*** Exercise text ***

3.2 Projections

Spatial observations need to be georeferenced, i.e., associated with specific geometric objects for which the location is represented in a two-dimensional Cartesian coordinate system (i.e., on a flat map). Since all observations originate on the surface of the three-dimensional near-spherical earth, this requires a transformation from three to two dimensions.

The transformation involves two concepts that are often confused by non-geographers, i.e., the geodetic datum and the projection. The topic is complex and forms the basis for the discipline of geodesy. A detailed treatment is beyond the current scope, but a good understanding of the fundamental concepts is important. The classic reference is Snyder (1993), and a recent overview of a range of technical issues is offered in Kessler and Battersby (2019).

***

Task requirements:
Name every author whose work the projections text cites.

*** Data under study ***

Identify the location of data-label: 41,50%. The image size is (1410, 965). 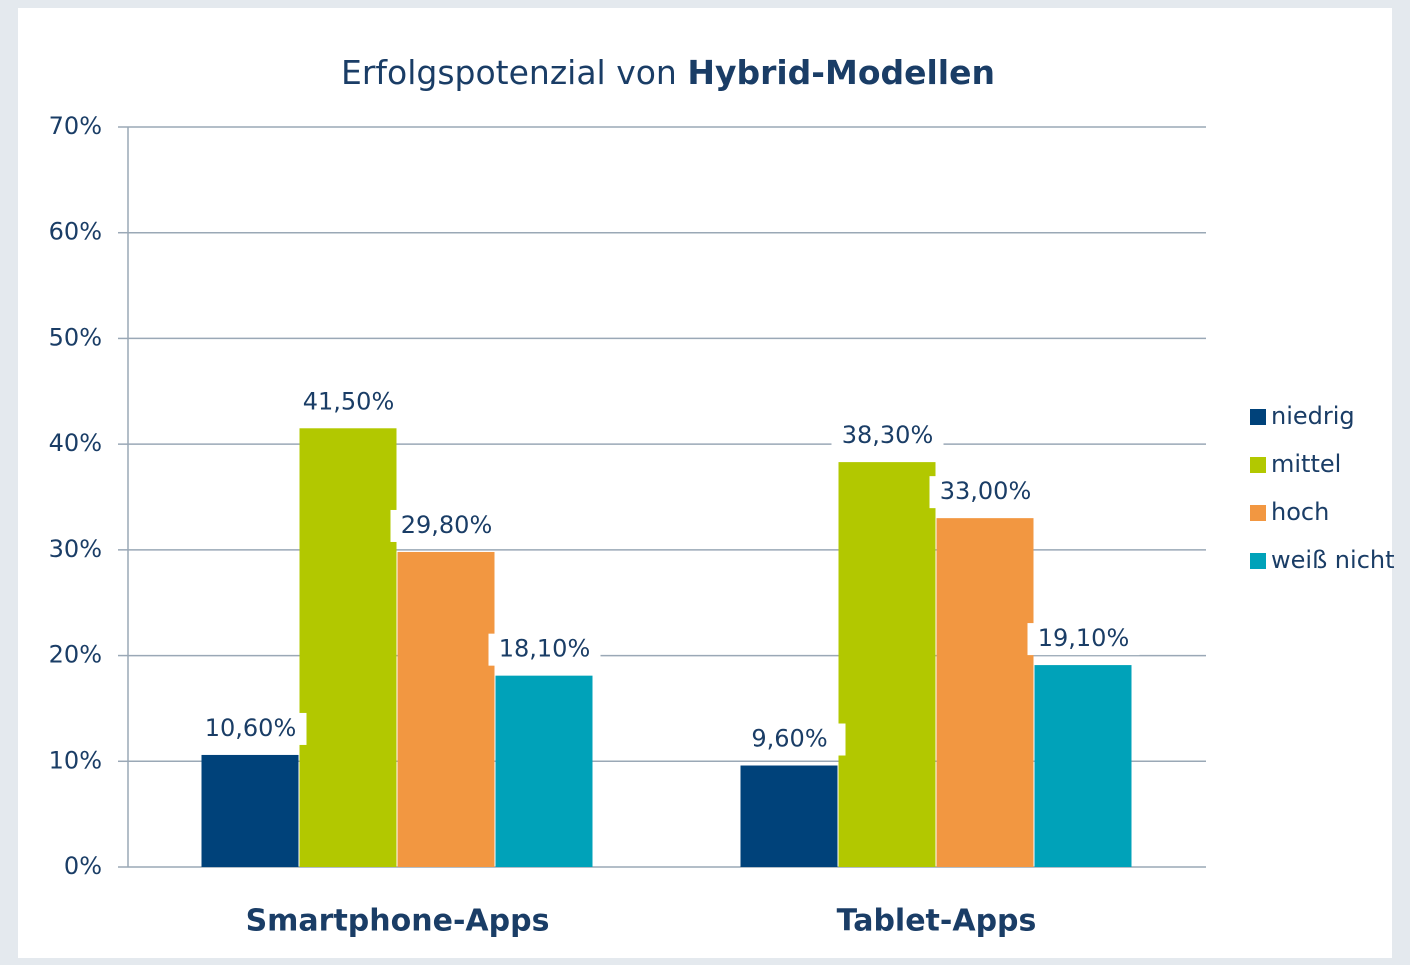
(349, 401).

***
*** Data under study ***

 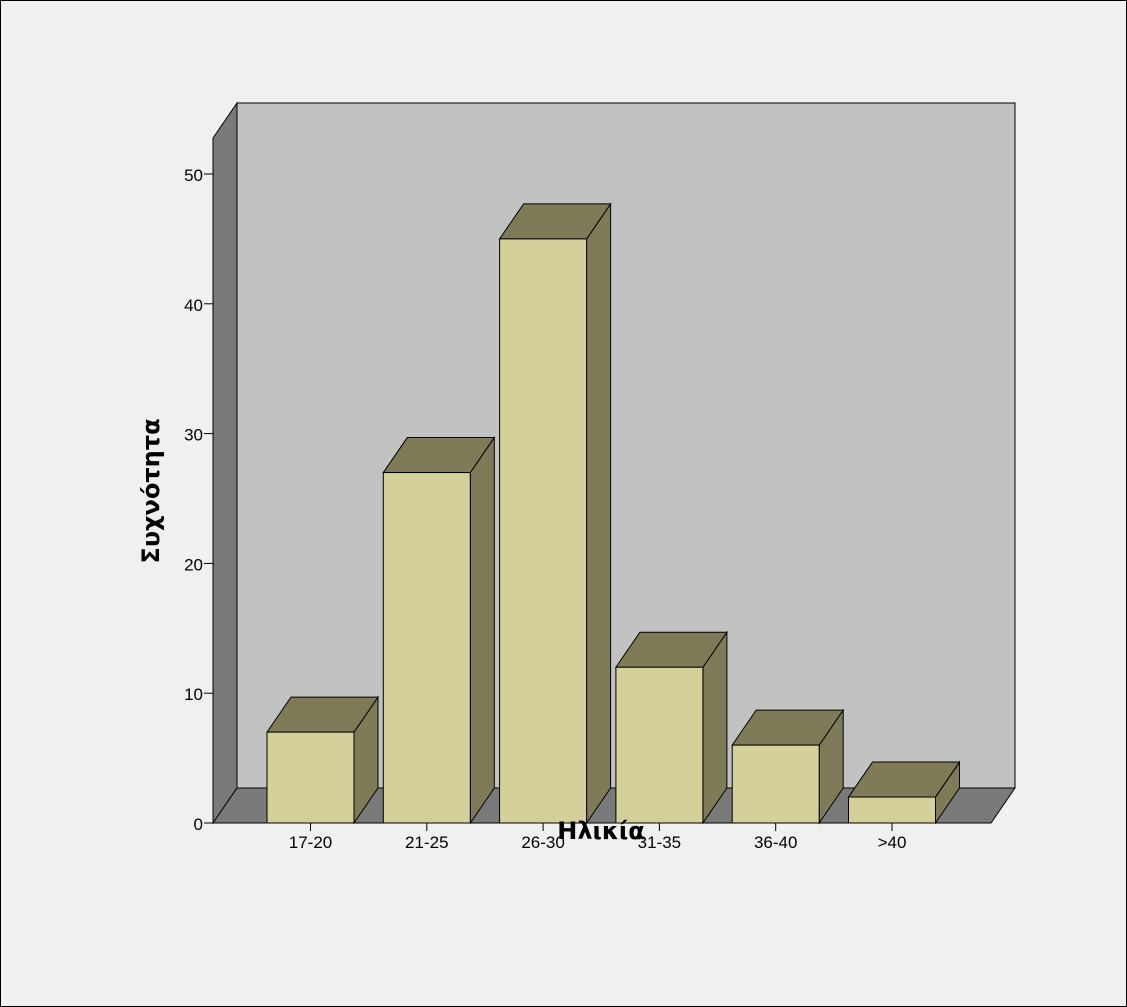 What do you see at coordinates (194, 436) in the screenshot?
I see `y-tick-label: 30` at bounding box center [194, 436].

***

Result below:
Snyder, Kessler, Battersby